L’UE veut réduire sa dépendance énergétique envers la Russie
L’invasion de l’Ukraine par l’armée russe contraint les dirigeants de l’Union européenne à chercher des moyens de réduire leur dépendance énergétique envers la Russie.
Les dirigeants de l’Union européenne examineront mardi les moyens de réduire leur dépendance énergétique envers la Russie, montre un projet de déclaration, mais il est peu probable qu’ils offrent à l’Ukraine l’adhésion rapide à l’UE qu’elle demande.
Les chefs d’Etat et de gouvernement des 27 participeront jeudi et vendredi à un Conseil européen à Versailles.
« La guerre d’agressions de la Russie constitue un changement radical dans l’histoire européenne, » est-il dit dans le projet de déclaration préparée en amont du sommet.
« Alors que nous sommes confrontés à une instabilité grandissante, à une compétition stratégique et à des menaces sécuritaires, nous avons décidé de prendre plus de responsabilités concernant notre sécurité et de nouvelles mesures pour construire notre souveraineté européenne, réduire notre dépendance et préparer un nouveau plan de croissance et d’investissement pour 2030 », était-il ajouté.
Environ 40% des importations de gaz naturel, 27% des importations de pétrole et 46% des importations de charbon du bloc proviennent de Russie.
Les dirigeants de l’UE n’ont pas donné de date pour une sortie la dépendance énergétique à la Russie, certains pays comme l’Allemagne, l’Italie, la Hongrie ou l’Autriche figurant parmi les pays les plus dépendants des approvisionnements en provenance de Moscou.
La Commission européenne estime toutefois que l’UE dans son ensemble pourrait réduire de deux tiers ses importations de gaz en provenance de Russie cette année si elle diversifiait ses fournisseurs, investissait dans les énergies renouvelables et améliorait l’efficacité énergétique des bâtiments.
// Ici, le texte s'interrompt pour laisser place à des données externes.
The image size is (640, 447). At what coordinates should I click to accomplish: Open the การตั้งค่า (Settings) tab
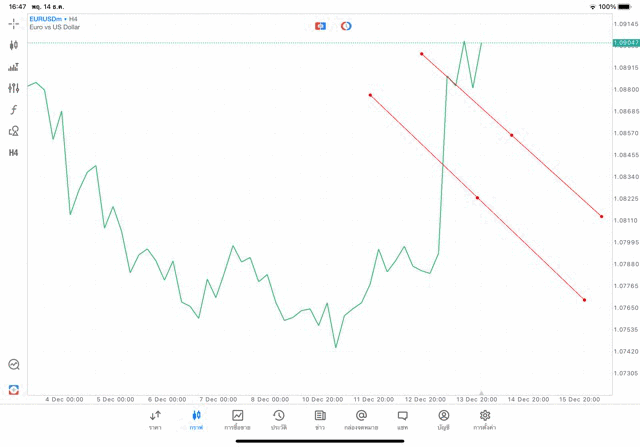point(485,420)
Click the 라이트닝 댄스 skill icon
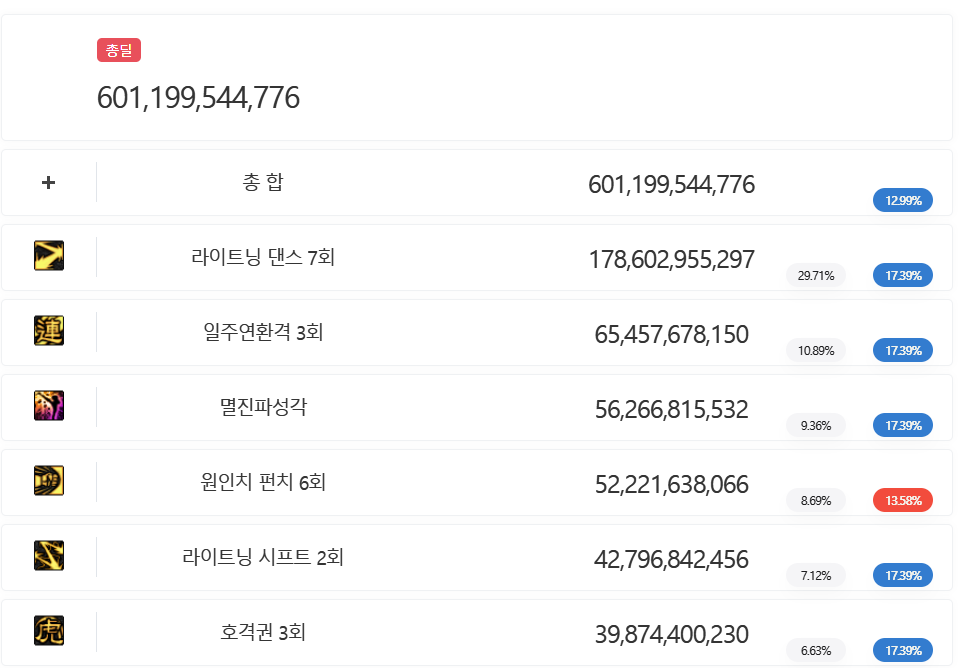This screenshot has height=668, width=960. 49,256
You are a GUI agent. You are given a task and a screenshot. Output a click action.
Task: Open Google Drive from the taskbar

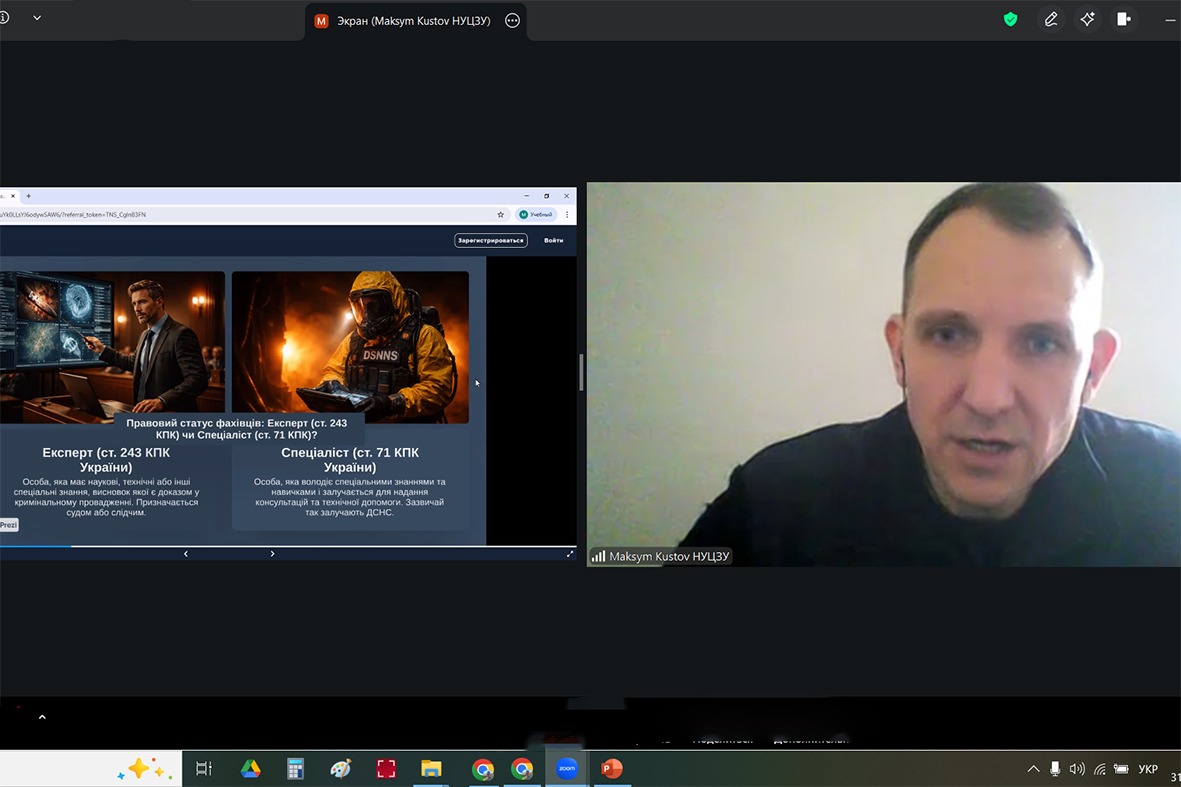coord(250,769)
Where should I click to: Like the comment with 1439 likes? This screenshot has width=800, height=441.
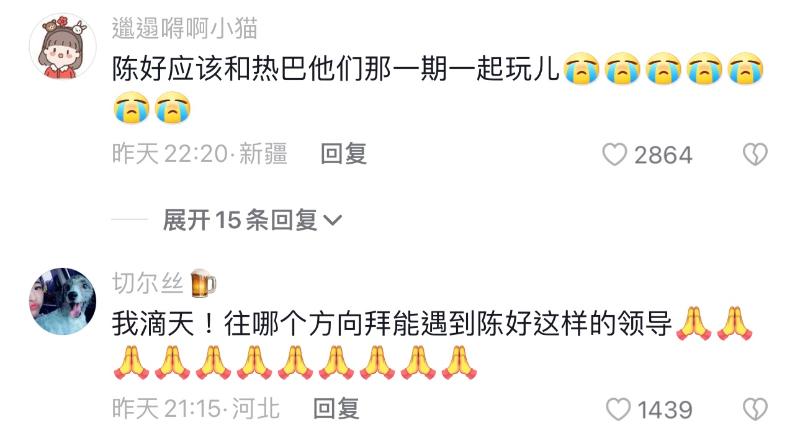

Après s’être appuyée pendant des décennies sur les Etats-Unis pour assurer la sécurité de l’Europe, l’UE souhaite désormais augmenter fortement ses dépenses de défense et devenir plus indépendante en matière de fabrication de microprocesseurs, de produits pharmaceutiques ou de denrées alimentaires, indique le projet.
Des responsables européens ont déclaré que les dirigeants de l’UE allaient soutenir fermement l’Ukraine afin de montrer clairement que son avenir est en son sein. En effet, Kiev, qui a conclu un accord d’association avec l’UE, a demandé à devenir membre à part entière du bloc peu après l’invasion russe.
Ils ont également déclaré qu’en dépit de la pression exercée par les pays baltes et la Pologne, il était peu probable que l’Ukraine bénéficie d’un accès accéléré à l’Union européenne, notamment parce que cela créerait des problèmes immédiats avec d’autres candidats, comme la Géorgie ou la Moldavie, et avec ceux qui sont déjà dans le circuit, comme la Macédoine, le Monténégro, l’Albanie ou la Serbie.
« Il est peu probable que les dirigeants offrent à l’Ukraine le statut de candidat, mais il se pourrait qu’il y ait plus de coopération dans le cadre de l’accord d’association », a déclaré un responsable européen.
« Offrir plus serait impossible maintenant, car c’est un pays qui est maintenant en guerre, partiellement sous occupation russe, et peut-être même, à un moment donné, complètement sous occupation », a ajouté le responsable.
D’autres ont toutefois fait remarquer que le fait d’offrir à l’Ukraine le statut de pays candidat à l’UE lui offrirait une « perspective européenne » claire, donnant au pays l’espoir dont il a maintenant besoin pour lutter contre l’agression russe, tout en ne prenant aucun engagement ferme pour accepter l’Ukraine à l’avenir.
« Je ne comprends pas pourquoi il y a un problème à leur donner un statut de candidat. La Turquie l’a depuis 1999 et n’est pas près d’adhérer. Vous pouvez donner le statut de candidat à l’Ukraine maintenant pour montrer que nous sommes avec eux, puis les négociations d’adhésion à part entière, comme avec la Turquie, peuvent prendre une éternité s’il n’y a pas de volonté politique d’élargir l’UE », a déclaré un deuxième responsable européen.